# TASK ITEM
Leaving the pictures aside, repeat each line below exactly.

# SUPPLIED MATERIAL
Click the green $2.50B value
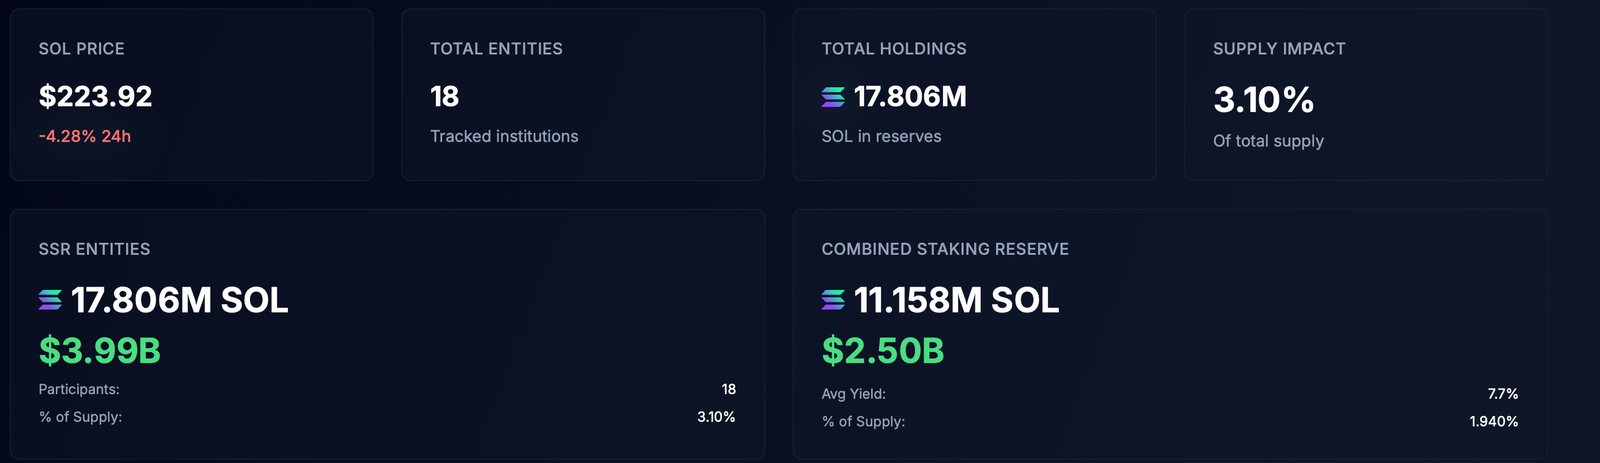Viewport: 1600px width, 463px height. point(882,351)
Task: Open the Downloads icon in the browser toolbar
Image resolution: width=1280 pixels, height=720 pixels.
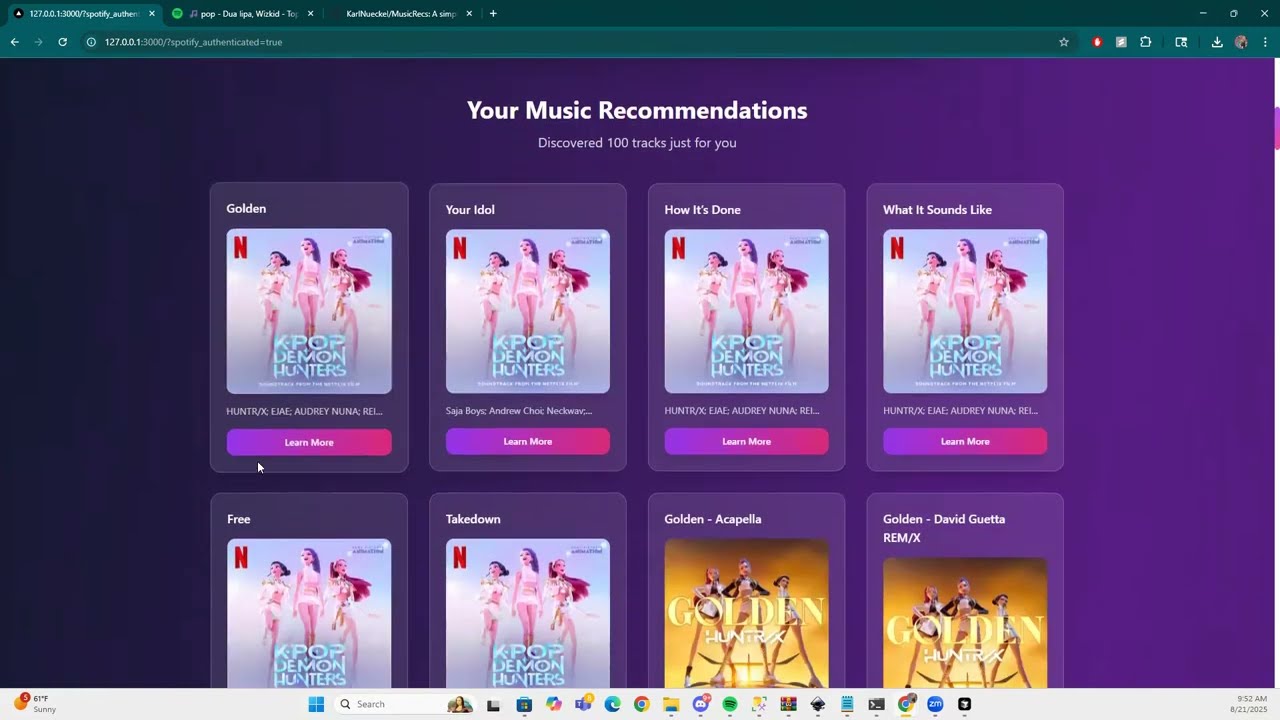Action: click(1217, 42)
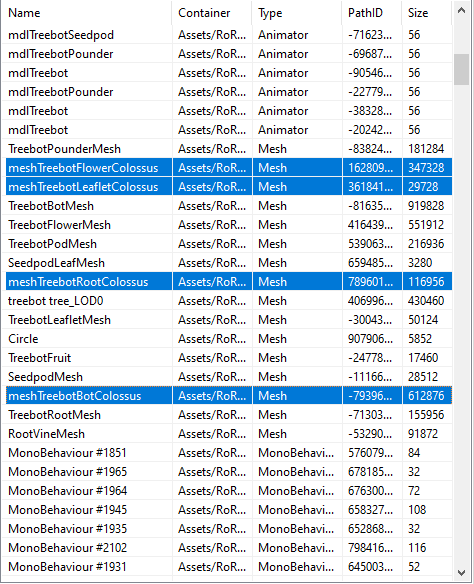
Task: Select the TreebotBotMesh row
Action: click(x=227, y=206)
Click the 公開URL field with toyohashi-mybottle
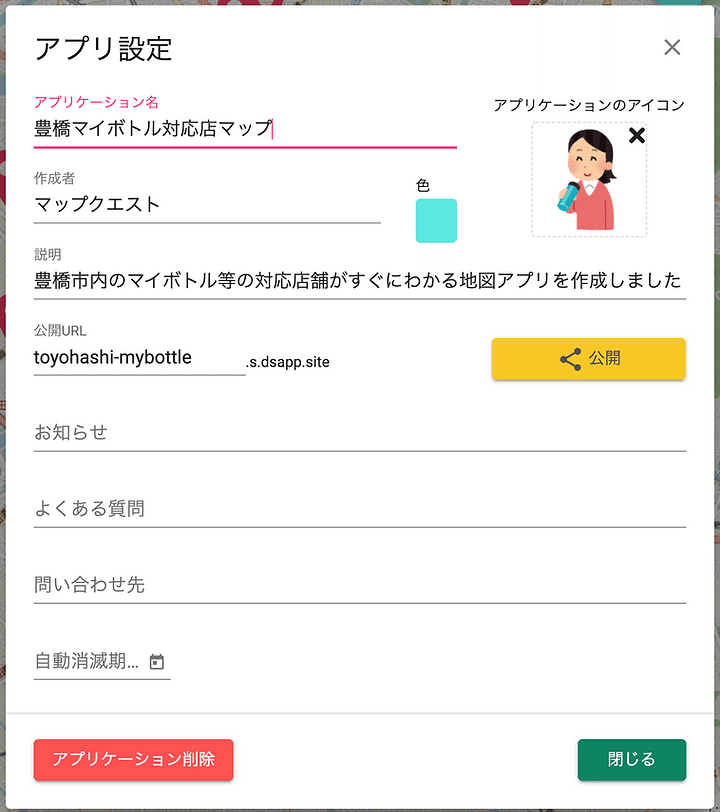 (x=139, y=357)
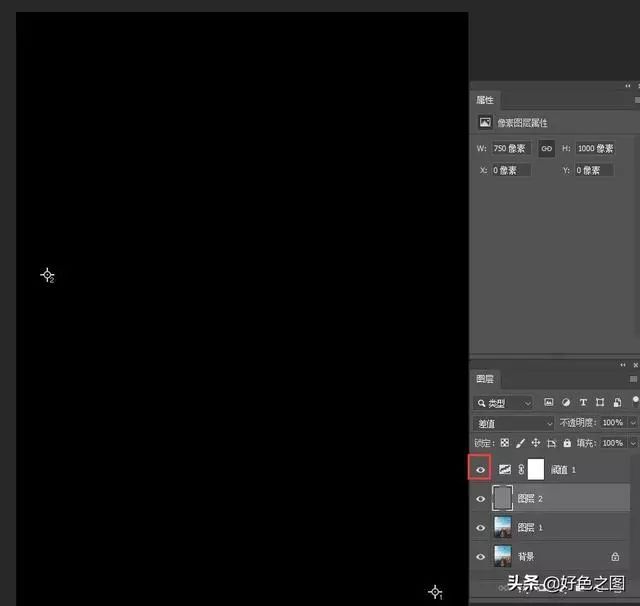Click the adjustment layer filter icon

(567, 403)
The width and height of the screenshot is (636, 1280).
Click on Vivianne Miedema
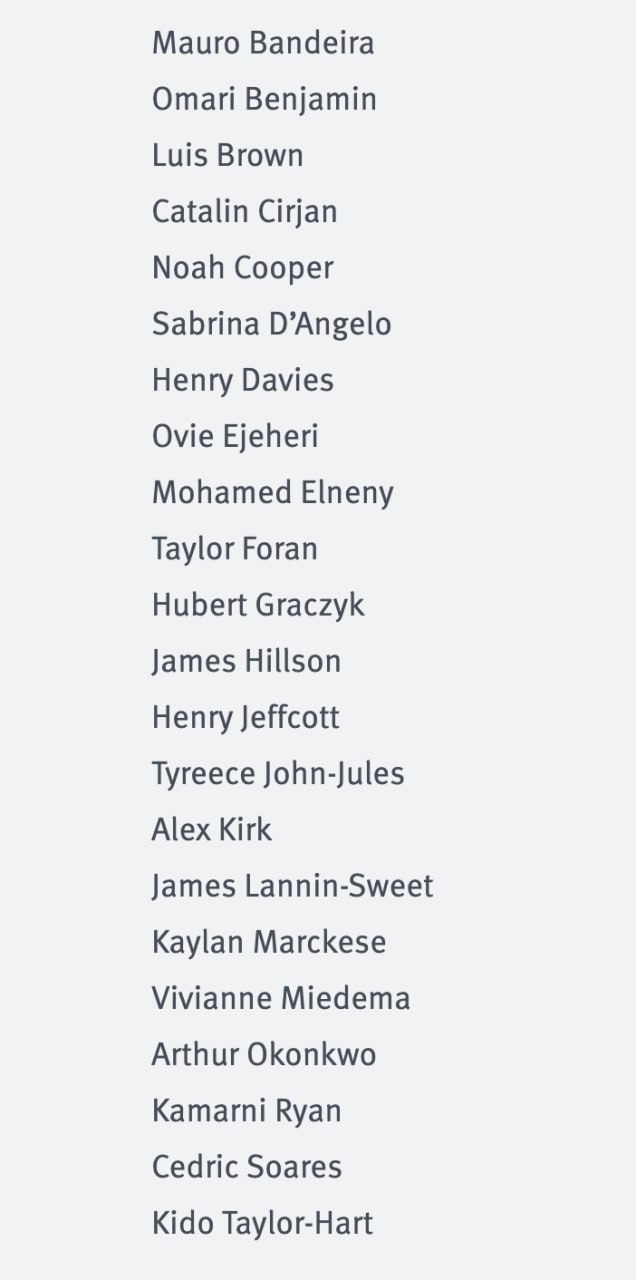(x=280, y=998)
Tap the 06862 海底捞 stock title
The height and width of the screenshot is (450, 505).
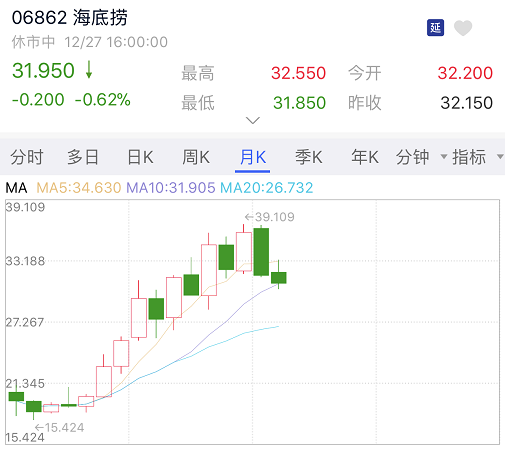pos(70,18)
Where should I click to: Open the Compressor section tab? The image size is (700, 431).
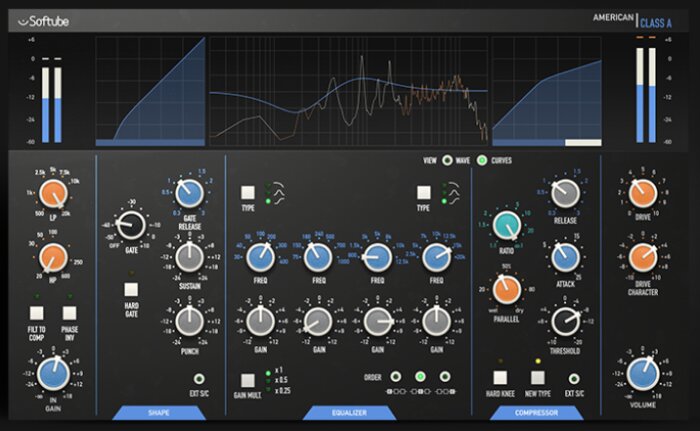(536, 413)
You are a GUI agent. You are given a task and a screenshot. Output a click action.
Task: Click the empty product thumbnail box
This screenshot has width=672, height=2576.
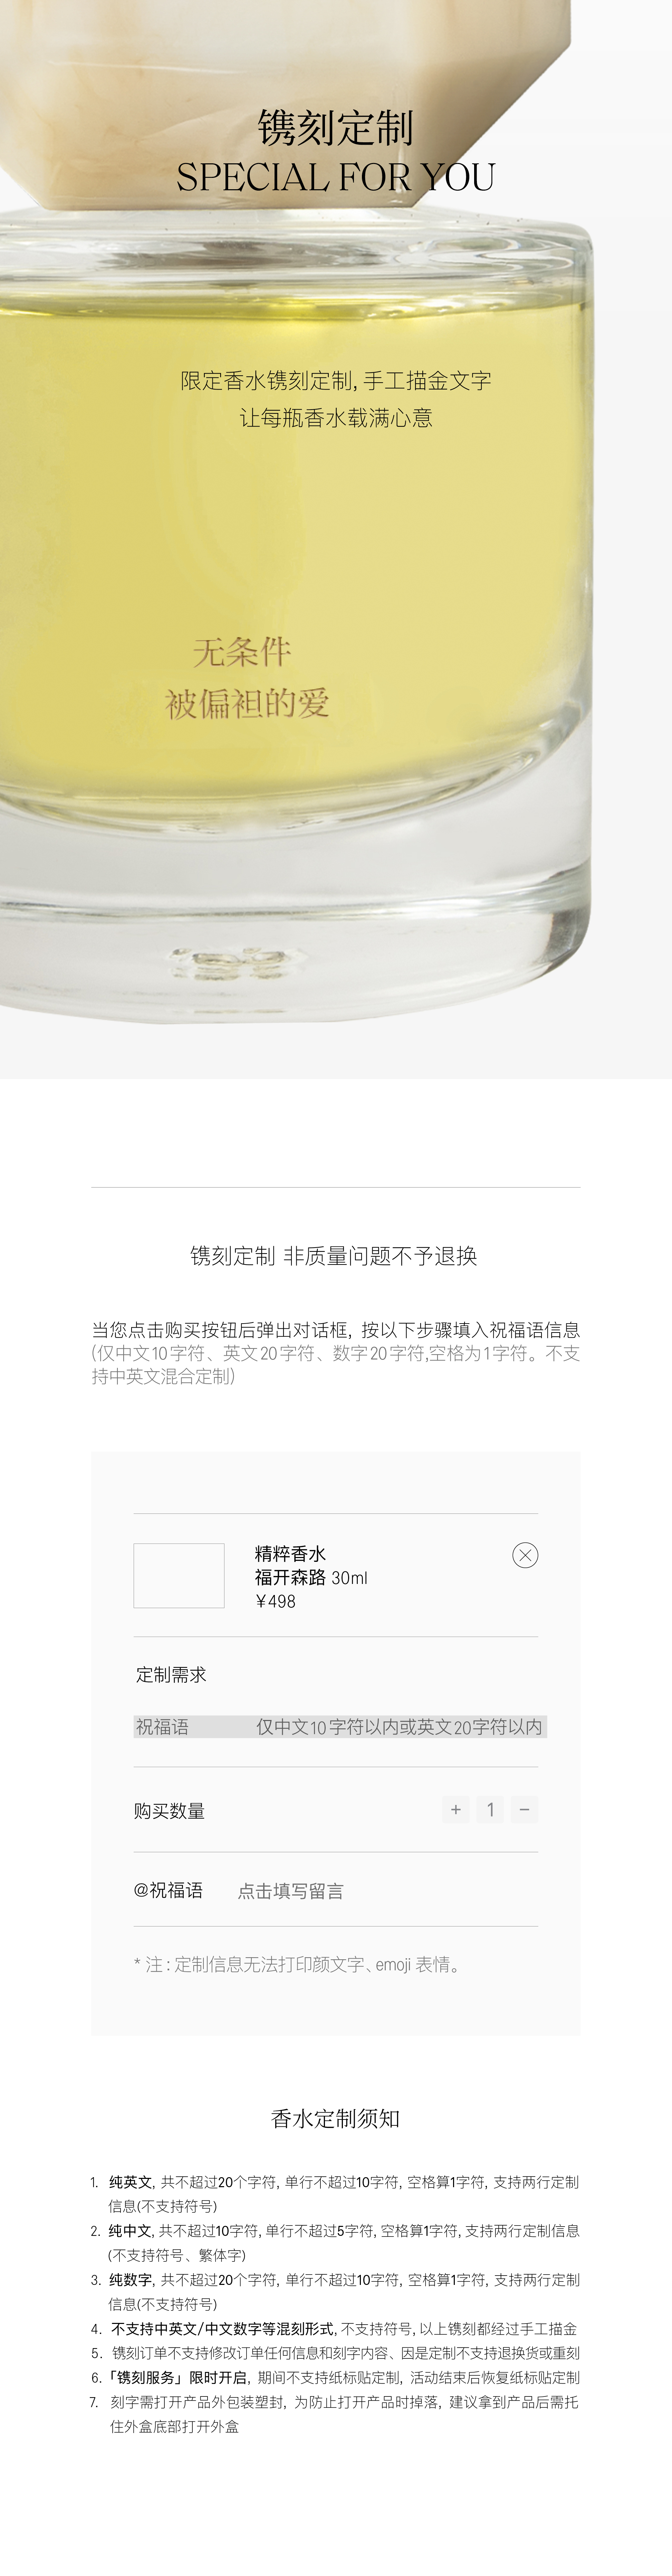[179, 1576]
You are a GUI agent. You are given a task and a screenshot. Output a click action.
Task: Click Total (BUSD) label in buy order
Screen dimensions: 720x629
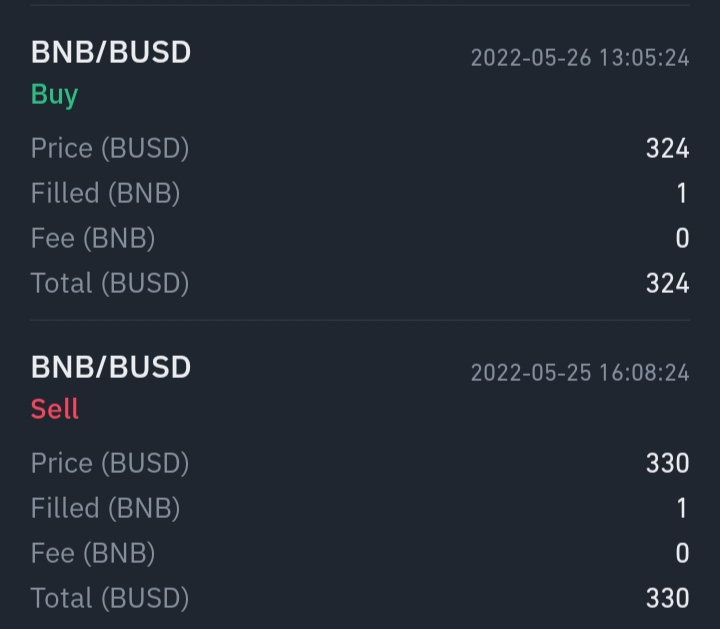pyautogui.click(x=110, y=283)
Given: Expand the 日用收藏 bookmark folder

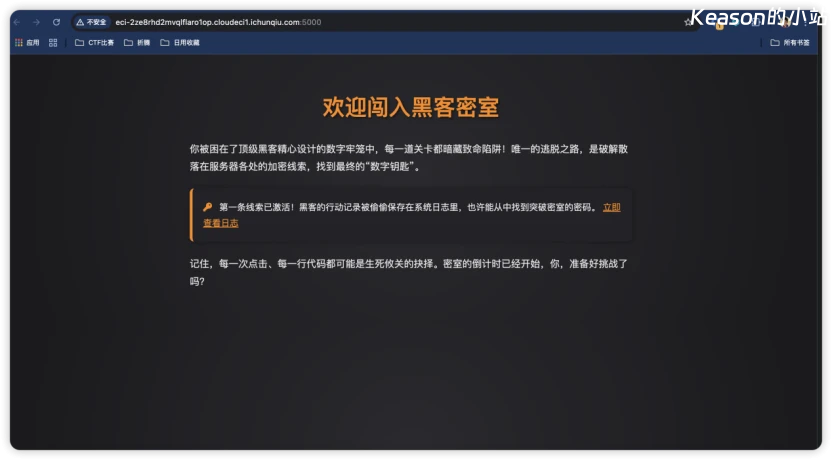Looking at the screenshot, I should pyautogui.click(x=180, y=43).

# ANSWER BOX
Click the green $2.50B value
Viewport: 1600px width, 463px height. point(882,351)
Task: Open the Downloads icon in the browser toolbar
Image resolution: width=1280 pixels, height=720 pixels.
Action: click(1217, 42)
Task: Select the TreebotBotMesh row
Action: click(x=227, y=206)
Click the 公開URL field with toyohashi-mybottle
 (x=139, y=357)
Click the adjustment layer filter icon

(567, 403)
The width and height of the screenshot is (636, 1280).
Click on Vivianne Miedema
(x=280, y=998)
Tap the 06862 海底捞 stock title
The height and width of the screenshot is (450, 505).
pos(70,18)
Where should I click to: Open the Compressor section tab? The image size is (700, 431).
(536, 413)
You are a GUI agent. You are given a task and a screenshot. Output a click action.
Task: Click the empty product thumbnail box
This screenshot has width=672, height=2576.
[179, 1576]
You are a GUI agent. You are given a task and a screenshot. Output a click action.
Task: Click Total (BUSD) label in buy order
Screen dimensions: 720x629
pyautogui.click(x=110, y=283)
Given: Expand the 日用收藏 bookmark folder

Looking at the screenshot, I should pyautogui.click(x=180, y=43).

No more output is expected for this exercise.